The legislature has recently amended the Texas Government Code to permit the sealing, under certain conditions, of your criminal record for a driving while intoxicated (DWI) arrest and conviction with an order of nondisclosure — Texas put this law into effect September 1, 2017.

An order of nondisclosure (by Texas law) is sent by the court clerk to the Department of Public Safety (DPS), who then send a copy of the order to all private entities that contract with the DPS to purchase criminal history information collected from every court, jail, and prison in the state.

Those private contractors must then delete or destroy all entries in their databases relating to the person and offense contained in the nondisclosure order.

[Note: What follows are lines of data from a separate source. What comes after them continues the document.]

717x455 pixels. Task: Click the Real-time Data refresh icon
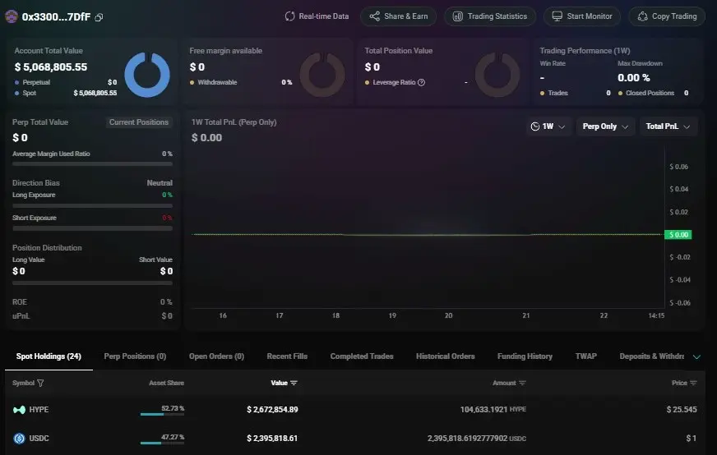[289, 16]
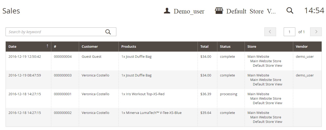
Task: Click magnifier icon inside keyword search box
Action: point(108,32)
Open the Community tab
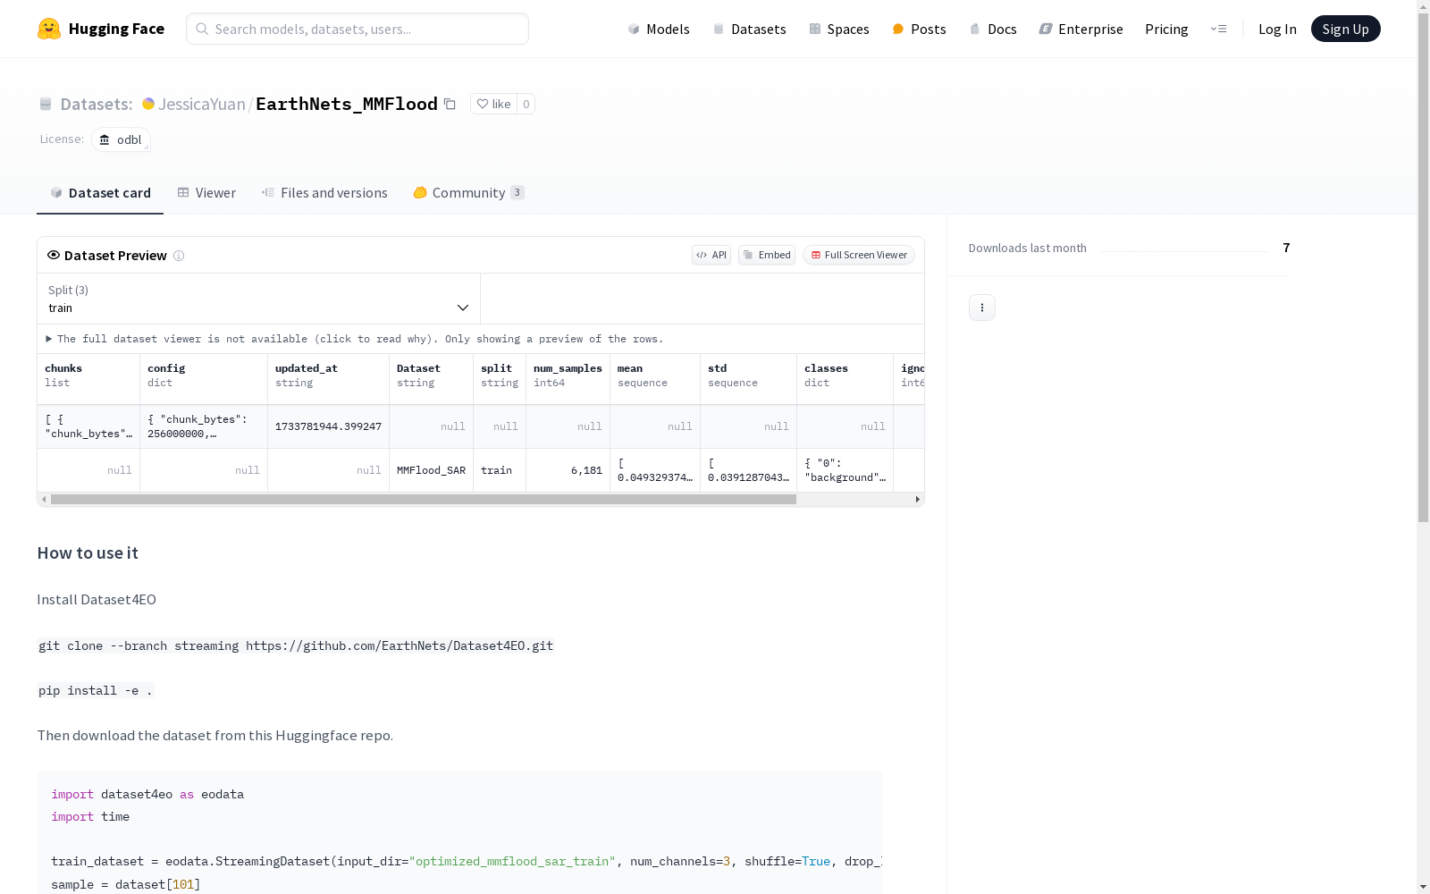 coord(467,193)
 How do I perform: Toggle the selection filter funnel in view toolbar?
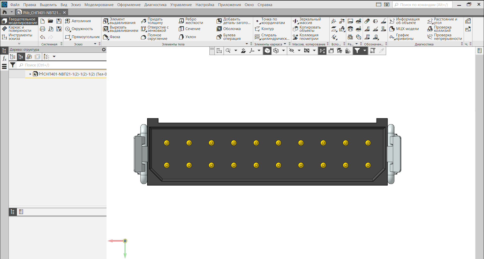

An Order of Nondisclosure and Probation

If you received probation as the disposition of your case, you can qualify for nondisclosure if you meet the following conditions:

  • You wait 2 years (called “the waiting period”) after completing the term of probation before filing your petition for nondisclosure
  • You successfully complete your probation (with no revocations), including the payment of all fines, court costs, and restitution
  • You have no previous convictions for, and have not been placed on deferred adjudication for, any offense other than a traffic violation punishable by a fine only
  • Your case did not involve an accident where any person (including the applicant) was injured
  • You have not been convicted or placed on probation/deferred adjudication for any offense (other than a traffic violation punishable by a fine only) during the “waiting period”
  • You had installed on your vehicle an Ignition Interlock Device for a six-month period (including as a condition of bond or probation) while your DWI case was pending
    • If you did not have the Interlock device installed for 6 months, the “waiting period” is bumped up to 5 years
  • This was your first DWI offense
  • You were NOT convicted of a DWI offense alleging that your blood alcohol content was  0.15 or higher
  • The petition MUST be filed in the same court that convicted you of the DWI offense

After notice and an opportunity to be heard, if the judge makes a finding that the applicant is entitled to the relief sought and that the order of nondisclosure is in the best interest of justice, the judge shall grant the petition and sign the order of nondisclosure.

An Order of Nondisclosure With Jail Time or Failed Probation

You may still qualify for relief under the new statute if you meet all of the above requirements, but the “waiting period” is increased to 3 years with the Ignition Interlock Device installed for 6 months.

If no Interlock device was installed for 6 months, the “waiting period” is 5 years from the completion of your jail sentence or term of probation before you can file your petition for nondisclosure.

The new statute is retroactive — it doesn’t matter when your DWI conviction occurred, you may apply for nondisclosure under Texas law if you meet all of the applicable requirements of the amended statute.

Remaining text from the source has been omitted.